Une mise en scène intelligente, sans chichis, qui penche un peu vers le documentaire en évitant ses défauts, ce recul parfois glaçant qui éloigne le spectateur au lieu de le rapprocher. Ici, la réalisatrice part à la recherche de l’empathie qui est en chacun de nous pour nous émouvoir et nous interroger. Le mélodrame est à portée de main mais Jeanne Herry fait de la résistance. Chaque actrice, chaque acteur, à tour de rôle, monte en puissance au fil des scènes pour gagner en justesse et atteindre une perfection dans le jeu que l’on rencontre rarement sur grand écran. Je pose juste un bémol, un tout petit, sur la présence de Fred Testot, absolument pas crédible dans un rôle taillé pour un autre.

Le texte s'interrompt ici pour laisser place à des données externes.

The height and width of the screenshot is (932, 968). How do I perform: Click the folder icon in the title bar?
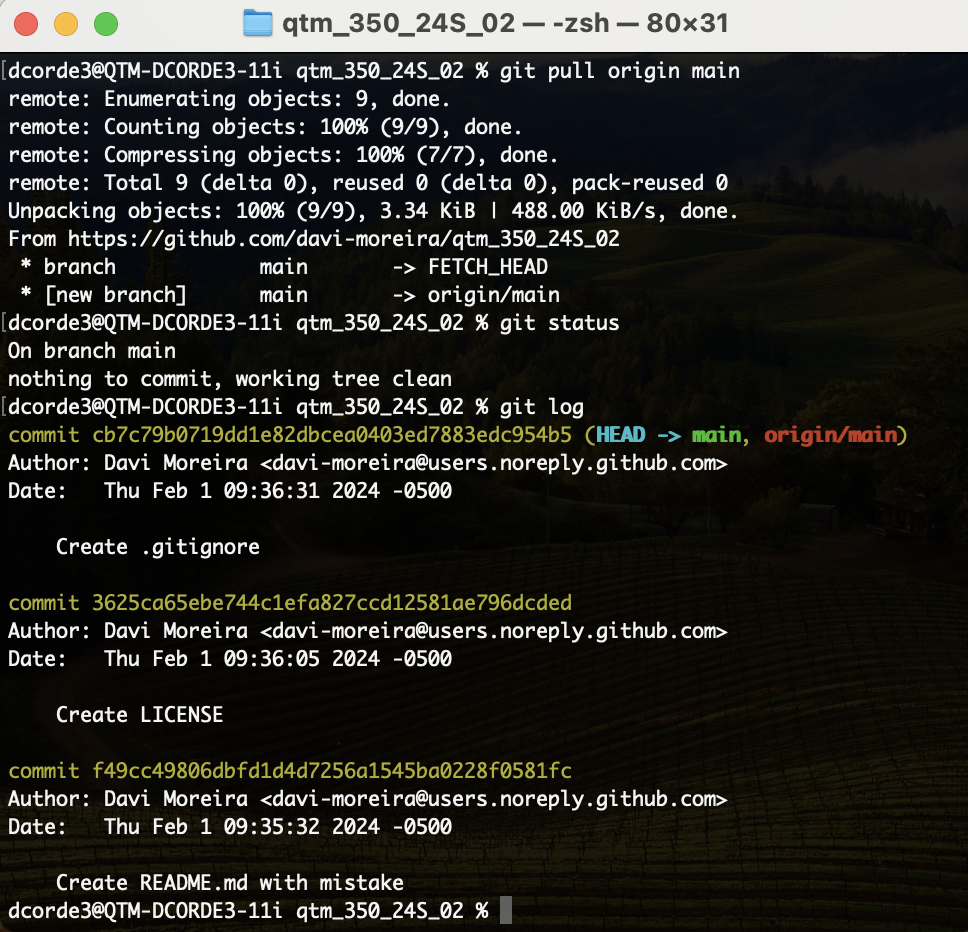click(258, 23)
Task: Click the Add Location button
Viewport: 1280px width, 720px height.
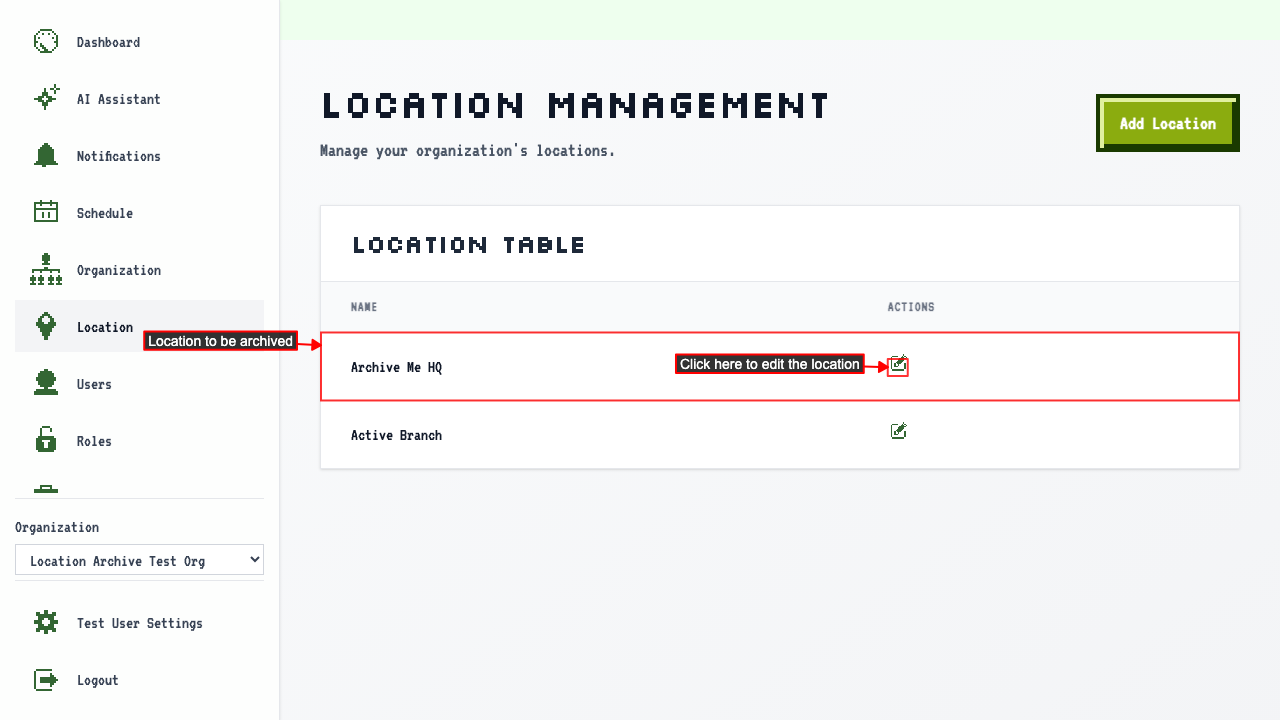Action: pos(1168,123)
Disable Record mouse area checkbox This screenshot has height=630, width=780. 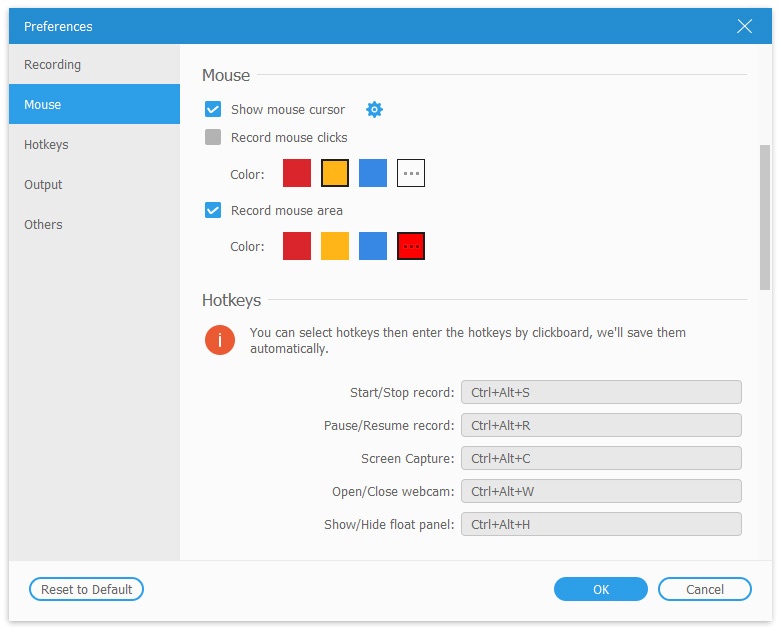[x=213, y=210]
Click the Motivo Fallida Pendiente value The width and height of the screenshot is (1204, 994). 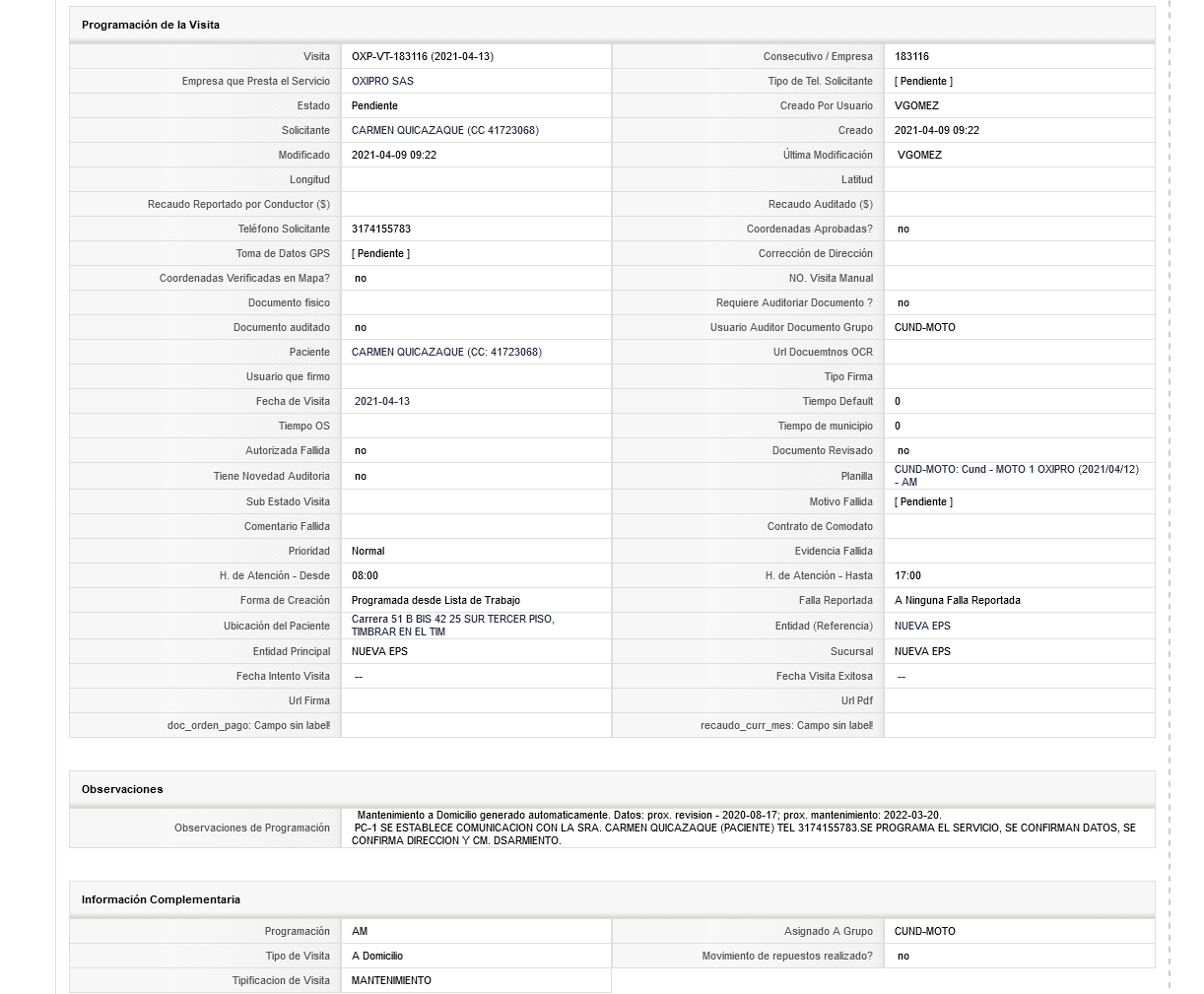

Les performances d’actrices et d’acteurs sont formidables mais l’accessit va à ma favorite, ma chouchoute, la comédienne époustouflante qui surprend tout son monde, film après film : Adèle Exarchopoulos. Tous les Actor’s Studio de la Terre peuvent aller se rhabiller, sa présence à l’écran est exceptionnelle. La confrontation avec son agresseur ( excellent Raphaël Quenard) est un grand moment de cinéma qui laisse stupéfait le spectateur le plus endurci. L’alignement de planètes entre l’actrice et la réalisatrice est parfait, évoquer un inceste avec autant d’intelligence à l’intérieur d’un champ-contrechamp de haute volée, on en redemande, c’est du grand art.